_AVAILABLE DATA_:

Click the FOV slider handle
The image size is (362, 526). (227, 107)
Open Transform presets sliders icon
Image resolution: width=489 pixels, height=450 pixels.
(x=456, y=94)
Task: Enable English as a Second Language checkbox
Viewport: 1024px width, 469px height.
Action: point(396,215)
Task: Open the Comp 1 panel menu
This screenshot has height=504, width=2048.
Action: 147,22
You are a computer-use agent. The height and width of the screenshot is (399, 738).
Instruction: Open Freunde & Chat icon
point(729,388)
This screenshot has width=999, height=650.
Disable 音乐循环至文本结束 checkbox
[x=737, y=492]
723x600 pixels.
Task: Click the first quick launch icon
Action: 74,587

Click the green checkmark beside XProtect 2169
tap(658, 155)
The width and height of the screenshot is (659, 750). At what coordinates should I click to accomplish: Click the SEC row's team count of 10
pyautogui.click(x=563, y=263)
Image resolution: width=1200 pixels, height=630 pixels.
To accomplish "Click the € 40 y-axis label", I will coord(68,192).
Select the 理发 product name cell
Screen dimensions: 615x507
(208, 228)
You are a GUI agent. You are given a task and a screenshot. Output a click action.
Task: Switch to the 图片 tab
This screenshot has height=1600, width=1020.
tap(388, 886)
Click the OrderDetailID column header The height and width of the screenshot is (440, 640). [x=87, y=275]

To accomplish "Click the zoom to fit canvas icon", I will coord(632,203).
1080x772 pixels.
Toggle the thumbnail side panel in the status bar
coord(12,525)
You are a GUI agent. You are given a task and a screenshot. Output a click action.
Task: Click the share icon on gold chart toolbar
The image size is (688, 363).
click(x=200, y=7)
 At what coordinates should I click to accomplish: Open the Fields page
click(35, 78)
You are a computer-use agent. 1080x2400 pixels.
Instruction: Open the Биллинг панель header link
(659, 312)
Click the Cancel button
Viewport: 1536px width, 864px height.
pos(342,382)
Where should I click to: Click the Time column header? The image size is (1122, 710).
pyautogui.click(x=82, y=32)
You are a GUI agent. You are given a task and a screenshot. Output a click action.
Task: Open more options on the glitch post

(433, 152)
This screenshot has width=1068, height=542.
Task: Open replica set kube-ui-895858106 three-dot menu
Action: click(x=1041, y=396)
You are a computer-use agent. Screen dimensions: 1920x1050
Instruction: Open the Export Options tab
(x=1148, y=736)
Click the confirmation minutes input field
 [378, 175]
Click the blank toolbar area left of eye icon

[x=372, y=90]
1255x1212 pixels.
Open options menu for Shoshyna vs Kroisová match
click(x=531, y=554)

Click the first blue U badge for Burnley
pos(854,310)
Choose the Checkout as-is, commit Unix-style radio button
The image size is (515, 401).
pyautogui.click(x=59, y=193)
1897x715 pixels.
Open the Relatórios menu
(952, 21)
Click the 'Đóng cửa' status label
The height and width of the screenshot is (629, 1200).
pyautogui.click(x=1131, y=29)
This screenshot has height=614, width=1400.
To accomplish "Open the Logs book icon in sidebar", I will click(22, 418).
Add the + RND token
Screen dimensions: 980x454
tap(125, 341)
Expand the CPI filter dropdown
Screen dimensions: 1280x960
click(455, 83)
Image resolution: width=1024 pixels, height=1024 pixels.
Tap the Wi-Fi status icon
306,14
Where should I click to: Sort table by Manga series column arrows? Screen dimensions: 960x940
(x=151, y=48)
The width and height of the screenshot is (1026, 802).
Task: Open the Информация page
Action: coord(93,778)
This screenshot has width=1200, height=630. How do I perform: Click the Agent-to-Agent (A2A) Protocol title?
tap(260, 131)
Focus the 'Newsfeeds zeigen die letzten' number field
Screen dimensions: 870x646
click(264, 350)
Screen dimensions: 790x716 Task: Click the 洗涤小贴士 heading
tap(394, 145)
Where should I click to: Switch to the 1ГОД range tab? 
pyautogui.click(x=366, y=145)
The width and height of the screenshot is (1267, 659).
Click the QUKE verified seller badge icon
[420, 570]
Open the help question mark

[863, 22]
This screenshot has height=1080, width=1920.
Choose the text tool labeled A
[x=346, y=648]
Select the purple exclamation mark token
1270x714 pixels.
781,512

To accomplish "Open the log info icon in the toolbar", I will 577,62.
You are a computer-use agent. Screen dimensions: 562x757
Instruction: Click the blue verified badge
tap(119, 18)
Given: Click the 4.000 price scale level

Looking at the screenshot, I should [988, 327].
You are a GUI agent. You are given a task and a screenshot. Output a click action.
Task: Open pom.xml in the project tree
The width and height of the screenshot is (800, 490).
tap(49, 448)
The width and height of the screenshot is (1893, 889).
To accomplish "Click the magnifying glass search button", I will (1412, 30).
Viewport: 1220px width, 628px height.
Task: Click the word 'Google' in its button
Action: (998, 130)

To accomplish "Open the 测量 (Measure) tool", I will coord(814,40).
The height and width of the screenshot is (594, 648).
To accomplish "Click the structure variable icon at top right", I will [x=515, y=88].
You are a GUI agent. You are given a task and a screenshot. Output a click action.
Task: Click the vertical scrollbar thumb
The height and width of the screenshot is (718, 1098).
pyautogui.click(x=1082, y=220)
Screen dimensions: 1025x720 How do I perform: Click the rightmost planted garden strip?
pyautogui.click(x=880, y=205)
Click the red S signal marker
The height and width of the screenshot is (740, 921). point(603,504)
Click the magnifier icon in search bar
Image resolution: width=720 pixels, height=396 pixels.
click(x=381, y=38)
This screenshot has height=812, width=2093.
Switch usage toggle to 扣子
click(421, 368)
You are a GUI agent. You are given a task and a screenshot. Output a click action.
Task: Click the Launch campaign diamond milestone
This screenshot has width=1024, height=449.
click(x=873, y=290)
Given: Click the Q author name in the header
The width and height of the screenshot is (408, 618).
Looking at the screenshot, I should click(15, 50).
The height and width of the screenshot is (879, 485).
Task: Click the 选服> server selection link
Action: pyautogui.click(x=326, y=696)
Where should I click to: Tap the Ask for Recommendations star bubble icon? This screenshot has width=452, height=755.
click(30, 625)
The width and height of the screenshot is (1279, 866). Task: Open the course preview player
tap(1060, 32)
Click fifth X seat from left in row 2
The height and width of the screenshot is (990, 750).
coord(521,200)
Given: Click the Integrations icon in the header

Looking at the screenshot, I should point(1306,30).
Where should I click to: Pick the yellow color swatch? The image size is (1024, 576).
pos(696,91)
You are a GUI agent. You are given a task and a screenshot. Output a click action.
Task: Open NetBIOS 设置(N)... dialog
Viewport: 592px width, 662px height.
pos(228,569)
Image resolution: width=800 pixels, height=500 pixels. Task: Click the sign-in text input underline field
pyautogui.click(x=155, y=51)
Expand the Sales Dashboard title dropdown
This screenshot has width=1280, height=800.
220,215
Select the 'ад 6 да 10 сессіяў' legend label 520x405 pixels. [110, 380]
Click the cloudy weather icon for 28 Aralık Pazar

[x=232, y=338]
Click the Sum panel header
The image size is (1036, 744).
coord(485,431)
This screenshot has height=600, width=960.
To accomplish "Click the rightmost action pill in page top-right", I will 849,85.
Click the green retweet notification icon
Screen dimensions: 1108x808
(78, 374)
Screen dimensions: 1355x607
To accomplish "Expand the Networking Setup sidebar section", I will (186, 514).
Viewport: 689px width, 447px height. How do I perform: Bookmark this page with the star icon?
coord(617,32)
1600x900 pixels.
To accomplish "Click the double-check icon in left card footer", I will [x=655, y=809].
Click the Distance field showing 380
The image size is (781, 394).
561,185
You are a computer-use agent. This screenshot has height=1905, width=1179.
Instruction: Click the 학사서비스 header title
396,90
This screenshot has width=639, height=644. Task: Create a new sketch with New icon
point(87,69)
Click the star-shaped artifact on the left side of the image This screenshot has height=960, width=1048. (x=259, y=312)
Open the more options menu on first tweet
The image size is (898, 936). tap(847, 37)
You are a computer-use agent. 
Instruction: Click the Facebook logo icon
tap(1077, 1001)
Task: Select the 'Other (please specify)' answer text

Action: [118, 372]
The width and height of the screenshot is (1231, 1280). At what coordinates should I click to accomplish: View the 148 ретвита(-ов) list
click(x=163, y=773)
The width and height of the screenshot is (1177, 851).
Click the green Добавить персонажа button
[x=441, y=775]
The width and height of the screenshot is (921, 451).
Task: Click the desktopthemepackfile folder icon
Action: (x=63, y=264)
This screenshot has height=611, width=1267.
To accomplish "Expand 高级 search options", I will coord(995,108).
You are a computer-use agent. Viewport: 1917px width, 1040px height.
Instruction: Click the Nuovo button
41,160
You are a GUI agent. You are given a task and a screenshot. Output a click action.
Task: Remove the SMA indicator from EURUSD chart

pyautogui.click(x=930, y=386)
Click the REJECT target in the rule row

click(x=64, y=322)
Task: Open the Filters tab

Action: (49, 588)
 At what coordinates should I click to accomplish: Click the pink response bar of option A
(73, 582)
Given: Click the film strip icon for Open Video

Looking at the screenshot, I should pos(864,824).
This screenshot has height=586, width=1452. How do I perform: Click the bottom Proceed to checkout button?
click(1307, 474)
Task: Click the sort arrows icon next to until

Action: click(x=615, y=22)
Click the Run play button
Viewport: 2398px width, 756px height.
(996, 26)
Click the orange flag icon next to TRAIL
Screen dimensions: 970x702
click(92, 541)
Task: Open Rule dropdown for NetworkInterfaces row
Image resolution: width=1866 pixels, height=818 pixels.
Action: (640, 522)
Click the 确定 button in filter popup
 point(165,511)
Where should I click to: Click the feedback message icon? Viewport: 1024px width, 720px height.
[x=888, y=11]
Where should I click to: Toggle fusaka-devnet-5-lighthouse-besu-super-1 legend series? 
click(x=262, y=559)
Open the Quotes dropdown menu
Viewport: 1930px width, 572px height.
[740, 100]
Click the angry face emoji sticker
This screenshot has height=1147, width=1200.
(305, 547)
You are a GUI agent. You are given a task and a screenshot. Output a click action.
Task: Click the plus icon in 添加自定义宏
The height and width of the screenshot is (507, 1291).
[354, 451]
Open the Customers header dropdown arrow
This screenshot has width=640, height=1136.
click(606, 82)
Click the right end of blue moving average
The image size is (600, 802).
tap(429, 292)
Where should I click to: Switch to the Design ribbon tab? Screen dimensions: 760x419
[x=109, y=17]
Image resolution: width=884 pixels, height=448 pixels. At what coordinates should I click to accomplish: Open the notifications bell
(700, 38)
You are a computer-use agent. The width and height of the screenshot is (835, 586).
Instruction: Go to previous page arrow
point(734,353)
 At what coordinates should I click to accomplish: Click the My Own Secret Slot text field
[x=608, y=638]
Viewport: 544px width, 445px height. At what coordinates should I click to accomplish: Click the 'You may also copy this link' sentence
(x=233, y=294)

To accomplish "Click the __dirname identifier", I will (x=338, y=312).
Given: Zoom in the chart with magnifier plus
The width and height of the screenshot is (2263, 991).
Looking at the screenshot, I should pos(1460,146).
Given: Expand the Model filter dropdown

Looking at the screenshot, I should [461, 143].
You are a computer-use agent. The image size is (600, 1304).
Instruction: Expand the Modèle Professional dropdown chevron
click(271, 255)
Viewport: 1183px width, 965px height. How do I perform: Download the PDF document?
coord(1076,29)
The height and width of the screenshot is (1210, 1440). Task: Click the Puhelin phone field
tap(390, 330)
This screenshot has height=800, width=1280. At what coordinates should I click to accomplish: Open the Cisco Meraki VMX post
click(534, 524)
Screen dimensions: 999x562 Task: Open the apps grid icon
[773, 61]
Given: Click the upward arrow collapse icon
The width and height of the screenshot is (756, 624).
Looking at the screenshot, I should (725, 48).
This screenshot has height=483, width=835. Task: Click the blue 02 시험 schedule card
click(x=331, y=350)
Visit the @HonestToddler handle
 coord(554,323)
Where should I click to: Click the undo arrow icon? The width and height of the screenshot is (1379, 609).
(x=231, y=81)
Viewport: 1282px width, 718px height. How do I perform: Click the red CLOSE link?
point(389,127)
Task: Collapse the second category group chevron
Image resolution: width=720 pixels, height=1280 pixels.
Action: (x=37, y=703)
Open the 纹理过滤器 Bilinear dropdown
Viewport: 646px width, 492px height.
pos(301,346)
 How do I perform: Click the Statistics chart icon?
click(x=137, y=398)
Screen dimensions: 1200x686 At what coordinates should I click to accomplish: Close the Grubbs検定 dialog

_REQUIRED ACTION_: List every line from the entries above in which "dialog" appears.

_TASK RESPONSE_:
Task: Open NetBIOS 设置(N)... dialog
Screen dimensions: 1200x686 At what coordinates should I click to accomplish: Close the Grubbs検定 dialog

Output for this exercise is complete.